1.Mestan Ağa ile Hacı Fitil'in iddialarını kabul etmek mümkün değil. Çünkü AKP tarikatı hükümeti 9 yıllık gecikmeyle de olsa Sivil MGK'nın 2004 yılında aldığı kararı 2013 yılında uygulamaya koymuştur. Dershaneler şu ya da bu şekilde, mutlaka kapatılacaktır.

2.Öte yandan, hükümet altında imzası bulunduğu için, MGK'da alınan kararı yok hükmünde sayamaz, kendisi de yok hükmünde olur.

Beberuhi, şecaat arz ederken sirkatini itiraf etmekte: Hükümet, Fethullah Cemaati'nin gözünü boyamak için ona rüşvet vermiş ve ardından 9 yıl boyunca şüpheli ile işbirliği etmiş, ona yataklık yapmış.

3. "Tek başıma imzam yoktur, hepimiz imza attık" diyen Çelebi, imzada "yaş mı da kurumu" durumunu bertaraf ile Özel Yetkili Mahkeme tarafından suçlu bulunup mahkum edilen TSK mensuplarıyla birlikte aynı konuda suç (!) işlemiş olduklarını itiraf etmekte.
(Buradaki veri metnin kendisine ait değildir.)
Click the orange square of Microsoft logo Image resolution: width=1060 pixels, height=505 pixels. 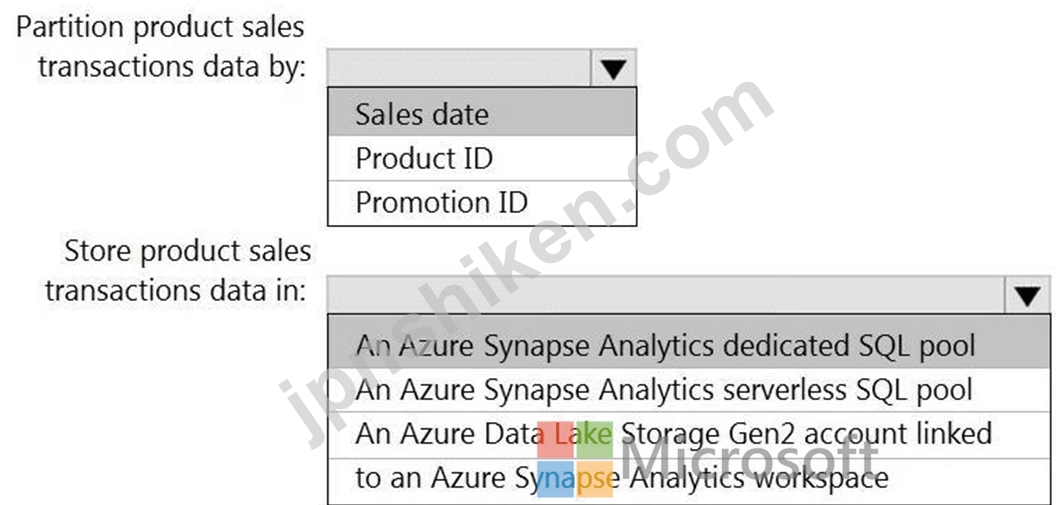594,479
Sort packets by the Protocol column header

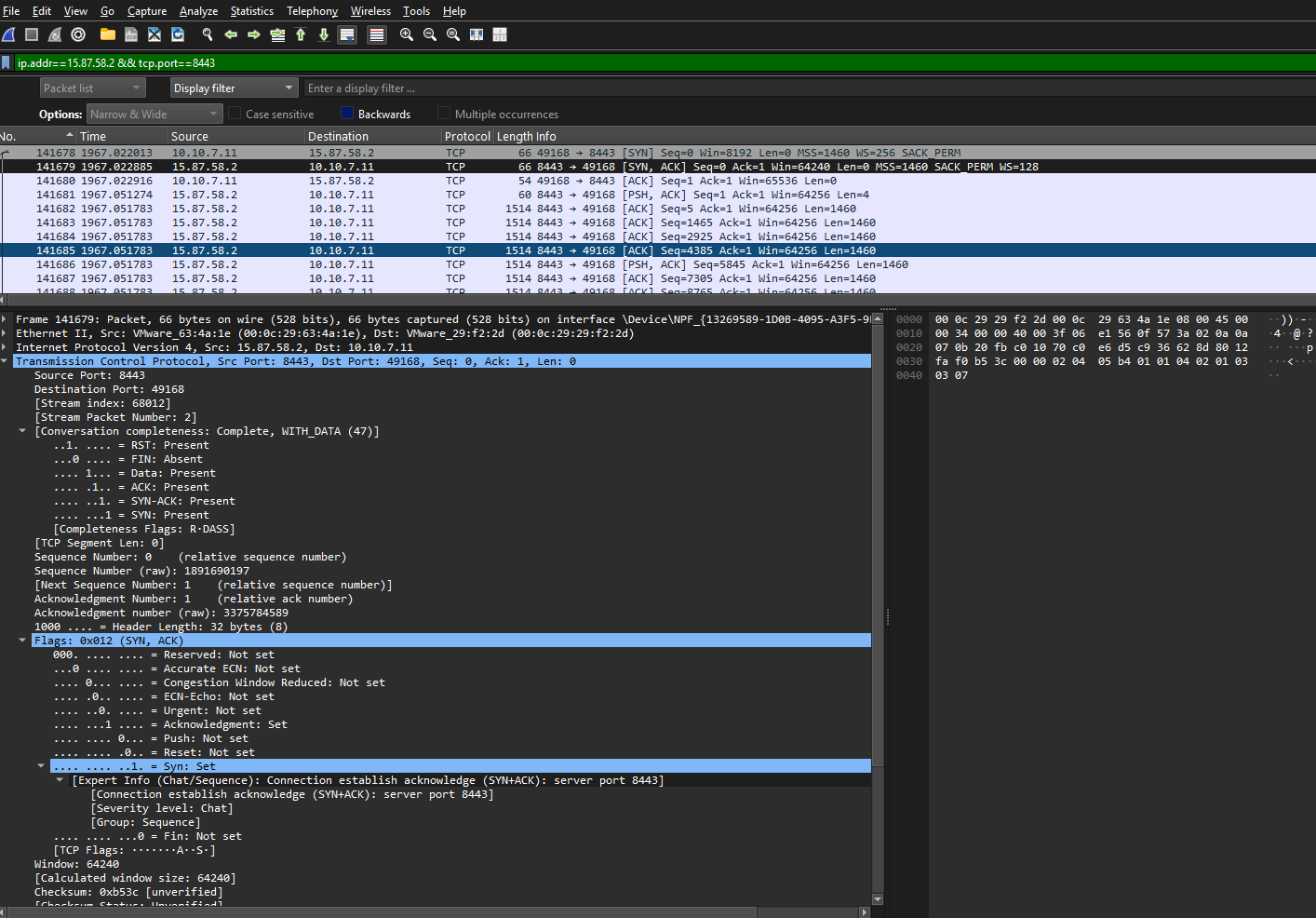(x=467, y=136)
4. İlgililer, hükümetin irticaya karşı mücadeleyi tavsatarak onu desteklediklerini ve dolayısıyla anayasal suç işlediklerini itiraf etmişlerdir. Oysa MGK'nın bu kararına uyarak İrtica ile Mücadele Eylem Planı yapan TSK mensupları açılan dava sonunda mahkum edilmiştir. Bu nasıl iştir?
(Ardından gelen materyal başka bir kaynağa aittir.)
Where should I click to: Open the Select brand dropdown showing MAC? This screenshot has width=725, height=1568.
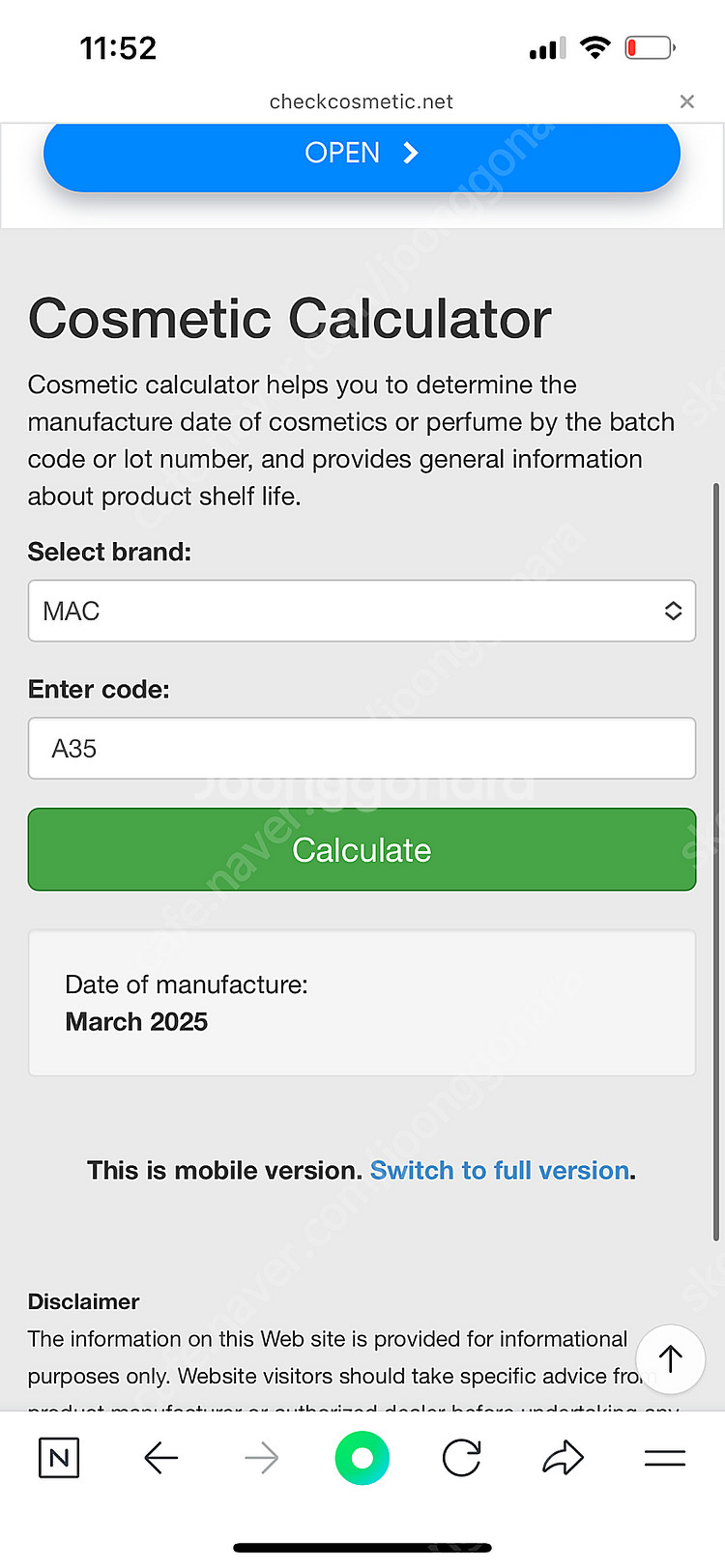pos(362,611)
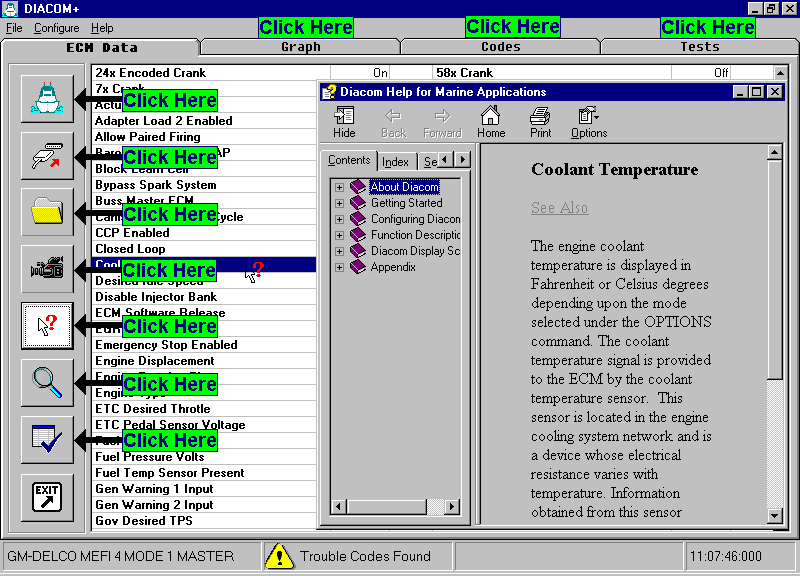This screenshot has height=576, width=800.
Task: Click the Print icon in help toolbar
Action: [540, 122]
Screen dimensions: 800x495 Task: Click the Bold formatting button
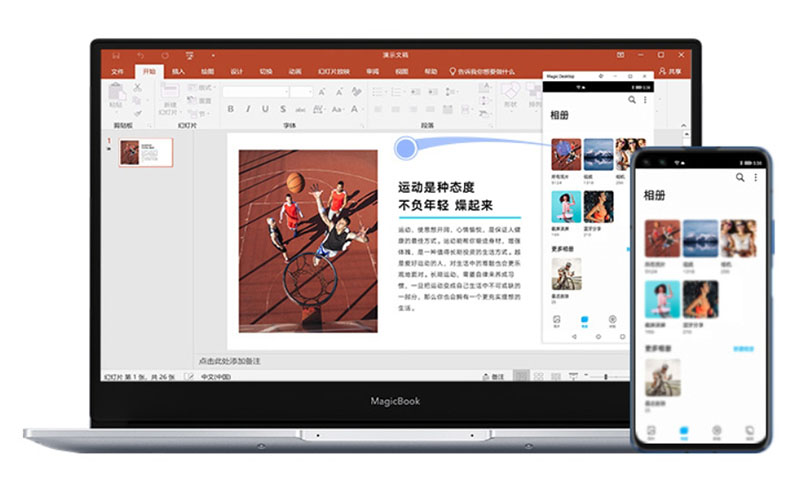[x=230, y=109]
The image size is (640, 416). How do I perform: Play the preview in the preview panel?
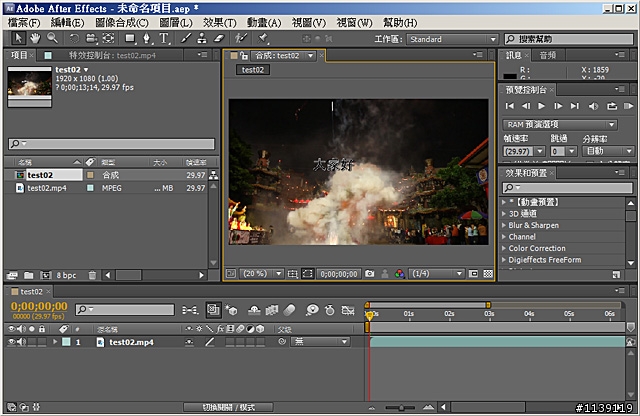[x=543, y=105]
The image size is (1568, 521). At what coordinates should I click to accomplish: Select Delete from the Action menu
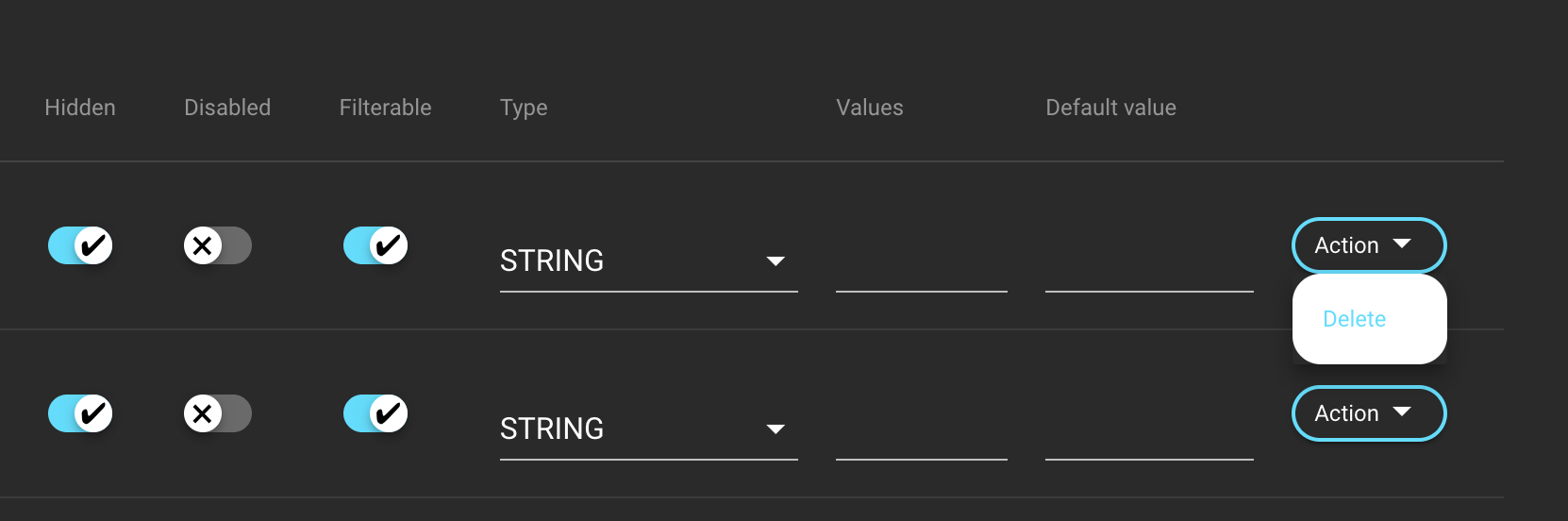click(1354, 319)
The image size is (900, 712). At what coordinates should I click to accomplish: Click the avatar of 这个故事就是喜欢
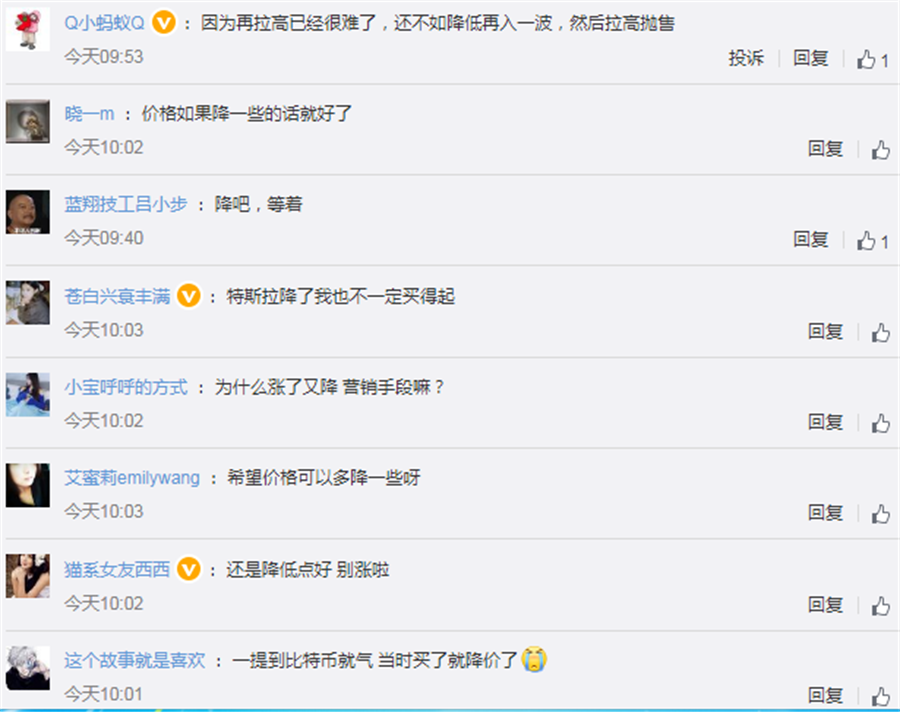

5.Kimi seyirciler, R. T. Erdoğan, Abdullah Gül, Mehmet Ali Şahin, Cemil Çiçek, Vecdi Gönül, Abdülkadir Aksu, Abdüllatif Şener'den oluşan 7 kişilik sivilin, 4 kişilik askeriyeden korkarak imza attığını mazeret olarak ileri sürmek suretiyle ilgili 7 devlet kişisine hakaret etmektedirler.
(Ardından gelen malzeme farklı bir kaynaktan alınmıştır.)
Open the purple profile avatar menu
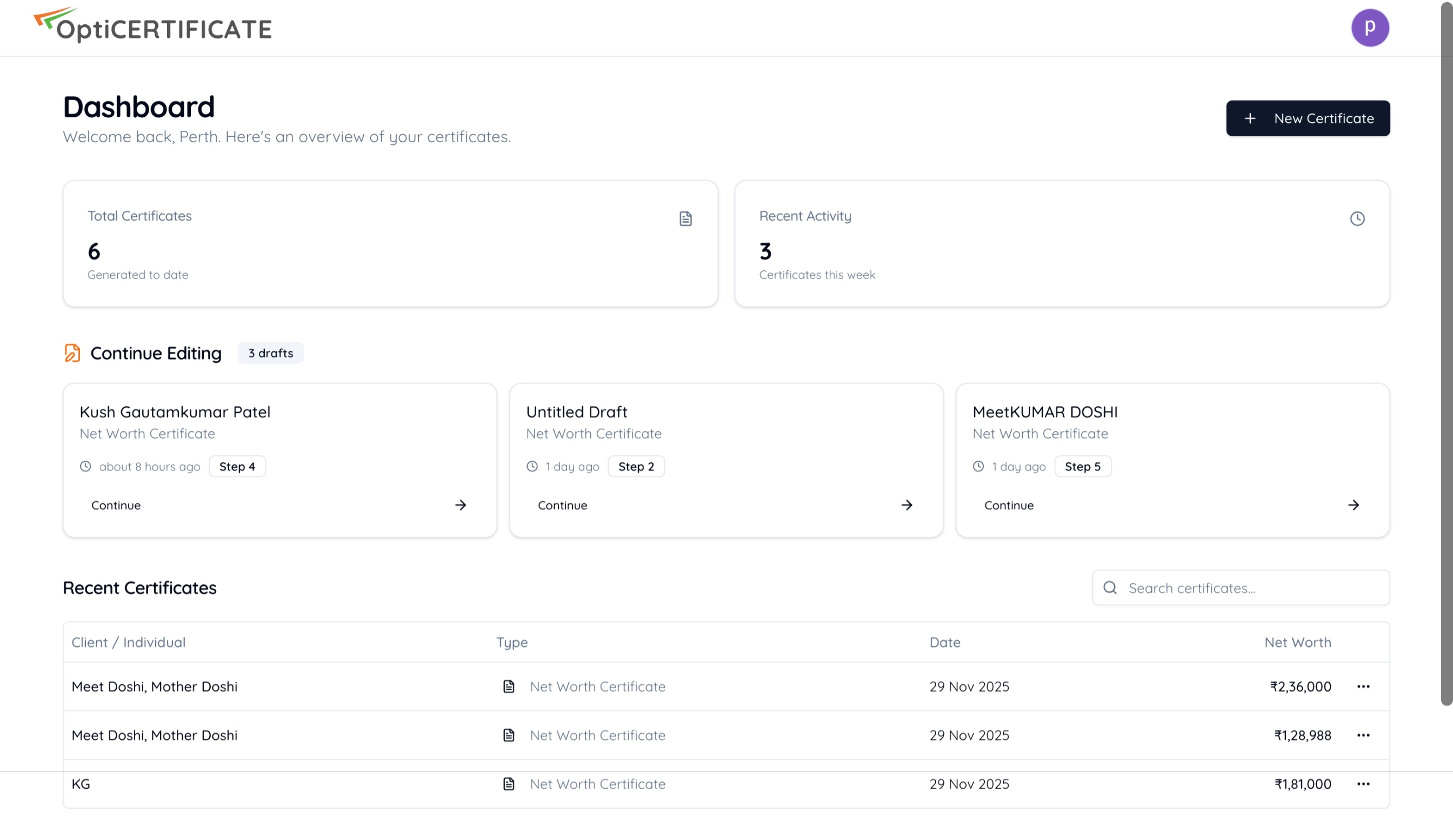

6.Kararın altında imzası bulunan üç orgeneral ve bir oramiralden bir orgeneral dışında üç Özel Yetkili Mahkeme tarafından, hükümete karşı darbe yapmaya teşebbüs suçundan mahkum edilmiştir.

İyi de, MGK'da hükümeti temsil eden 7 üye, imzaladıkları karar ile kendisine karşı darbe teşebbüsünde bulunmamış mıdır?

7.Bu Karagöz oyunundaki düğümü çözmek için bir Deus ex machina müdahalesi gerekmektedir.